Ce que doit possiblement penser la jeune Anna Mae Bullock, lorsque tombant dans les rets de son futur pygmalion. Elle a tout juste 18 ans. Il en fait tout d’abord l’une de ses choristes de prédilection, puis sa chanteuse attitrée. Et, enfin, sa maîtresse, puis son épouse. Le mariage sera célébré en 1962, dans un bordel de Tijuana, au Mexique ; c’est dire l’ambiance. S’ensuivent seize années de vie commune assez peu commune, qui ne prend fin qu’en 1978, suite à un divorce retentissant.

C’est la Belle et la Bête. La seconde a du flair, ayant vite repéré le papillon derrière une chrysalide ne demandant qu’à éclore. La première n’a que son énergie scénique, son charisme hautement sexuel, sa gestuelle éminemment érotique. La légende est lancée, emportant désormais tout sur son passage. Mais ce couple marche néanmoins de guingois. Le cerveau, c’est Ike. Mais celle qui attire les feux de la rampe, c’est Tina. C’est elle que le public veut voir et entendre, non point ce grand échalas, réduit à jouer les utilités, même si guitariste brillant et doublé d’un pianiste accompli.
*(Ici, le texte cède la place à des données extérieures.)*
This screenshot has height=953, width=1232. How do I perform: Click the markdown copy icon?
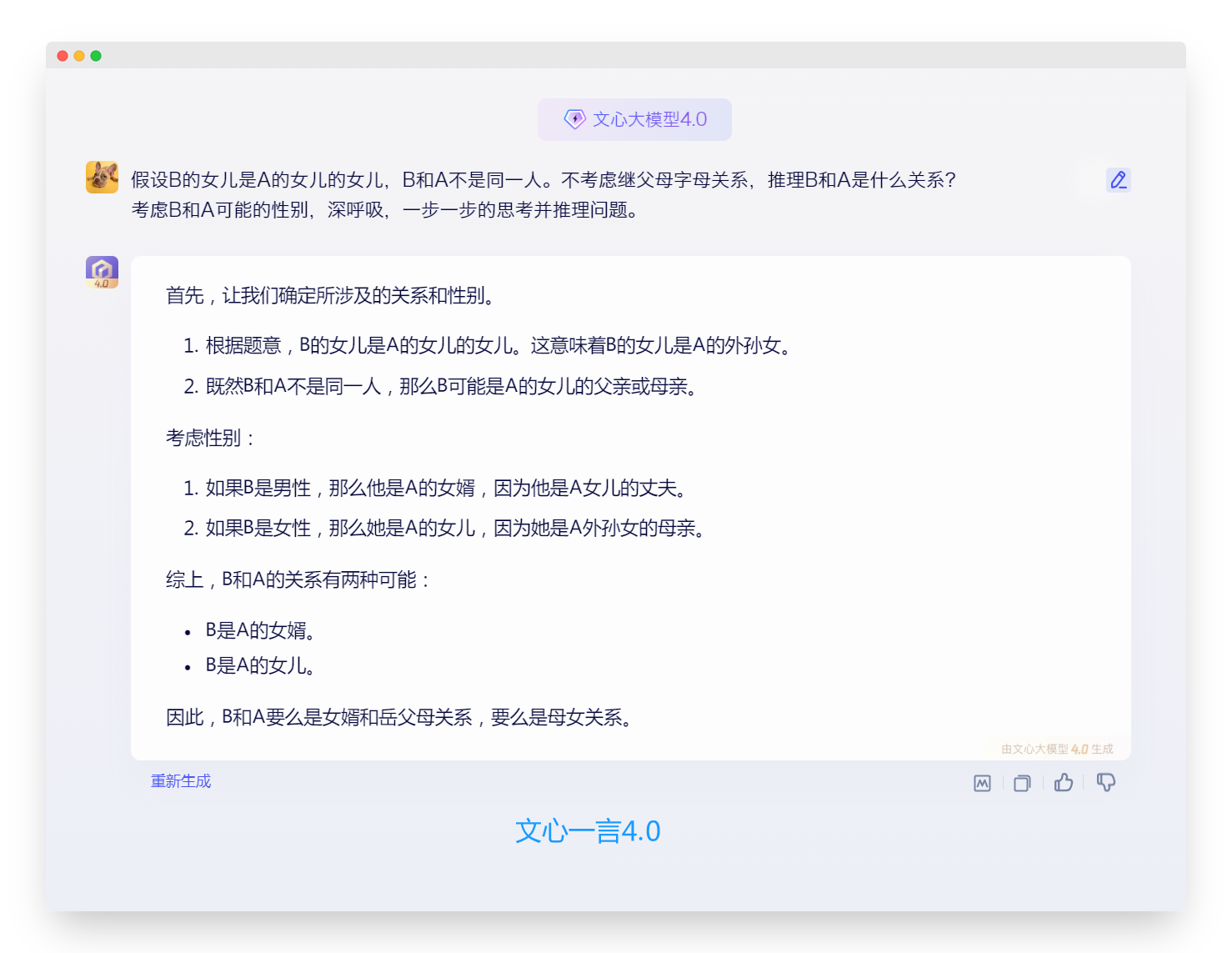pyautogui.click(x=982, y=783)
Celui qui ne s’y trompe pas, c’est Mick Jagger quand, embarquant le duo en première partie de la tournée, millésime 1969, des Rolling Stones, avec l’acmé du concert donné les 27 et 28 novembre de la même année, au Madison Square Garden de New York. Il lui offre un surcroît de lumière, alors que Ike est condamné à demeurer dans l’ombre. Là, sa majesté, la reine Tina, explose le Proud Mary des Creedence Clearwater Revival, dynamite le I’ve Been Loving You Too Long d’Otis Redding et atomise le Come Together des Beatles. Tout simplement vêtue d’une robe taillée dans un timbre-poste, le tout au ras du bonheur, c’est son âme qu’elle dénude sur scène, tandis que tout le monde n’a plus qu’à aller se rhabiller.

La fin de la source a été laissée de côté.